(Records drawn from a dataset)

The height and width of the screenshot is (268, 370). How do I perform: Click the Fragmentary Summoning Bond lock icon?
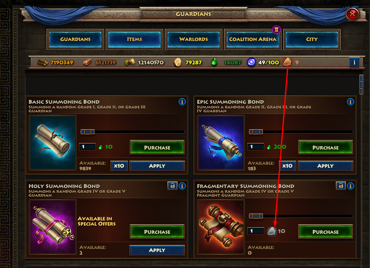[x=341, y=186]
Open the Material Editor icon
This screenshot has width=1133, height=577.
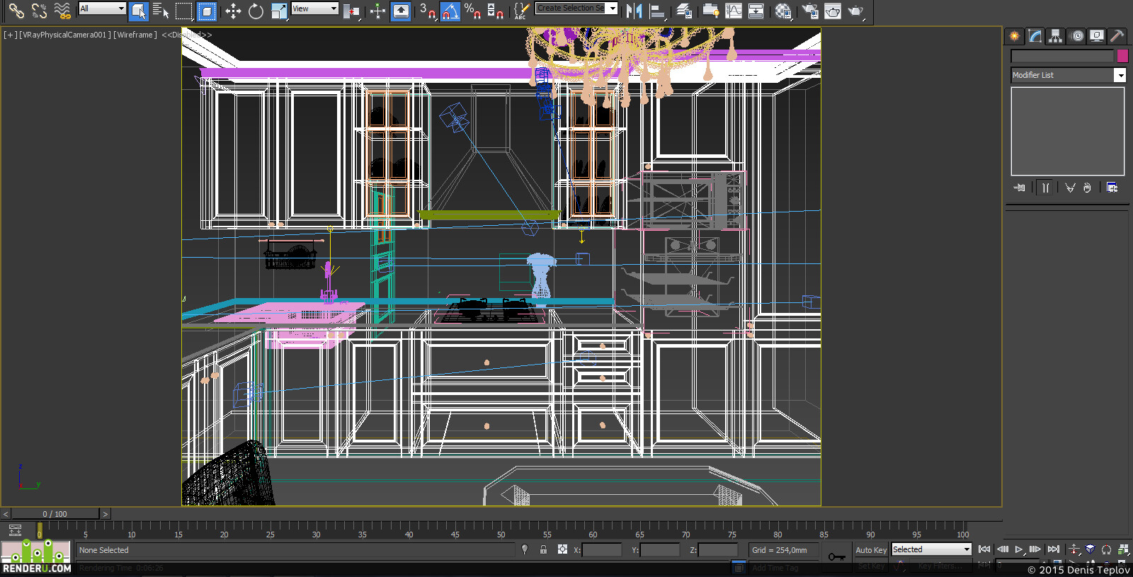(782, 11)
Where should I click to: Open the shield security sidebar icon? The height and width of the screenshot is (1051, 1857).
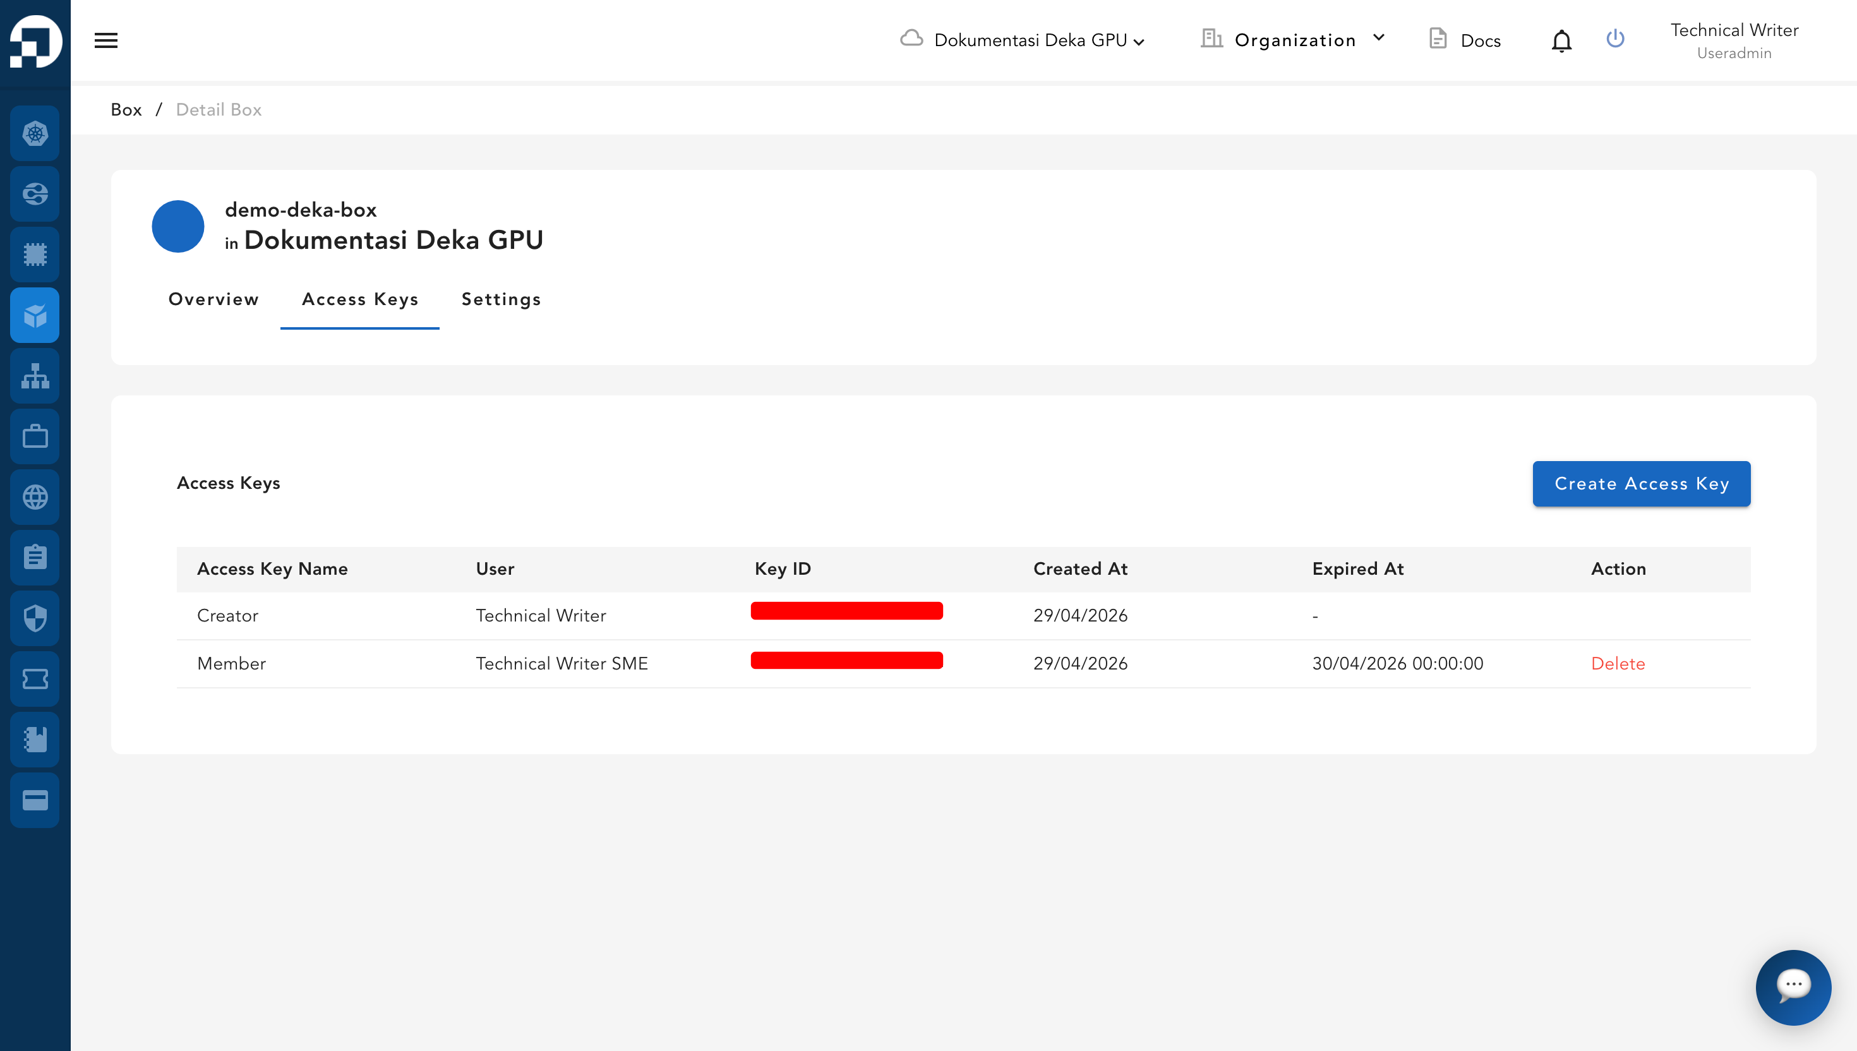35,619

Task
What is needed is an exact reproduction of the data, pictures excluded.

Result of the task
The height and width of the screenshot is (268, 370). How do I perform: Click the Fragmentary Summoning Bond lock icon?
[x=341, y=186]
Open the Material Editor icon
This screenshot has width=1133, height=577.
(782, 11)
Where should I click to: Open the shield security sidebar icon? The height and width of the screenshot is (1051, 1857).
35,619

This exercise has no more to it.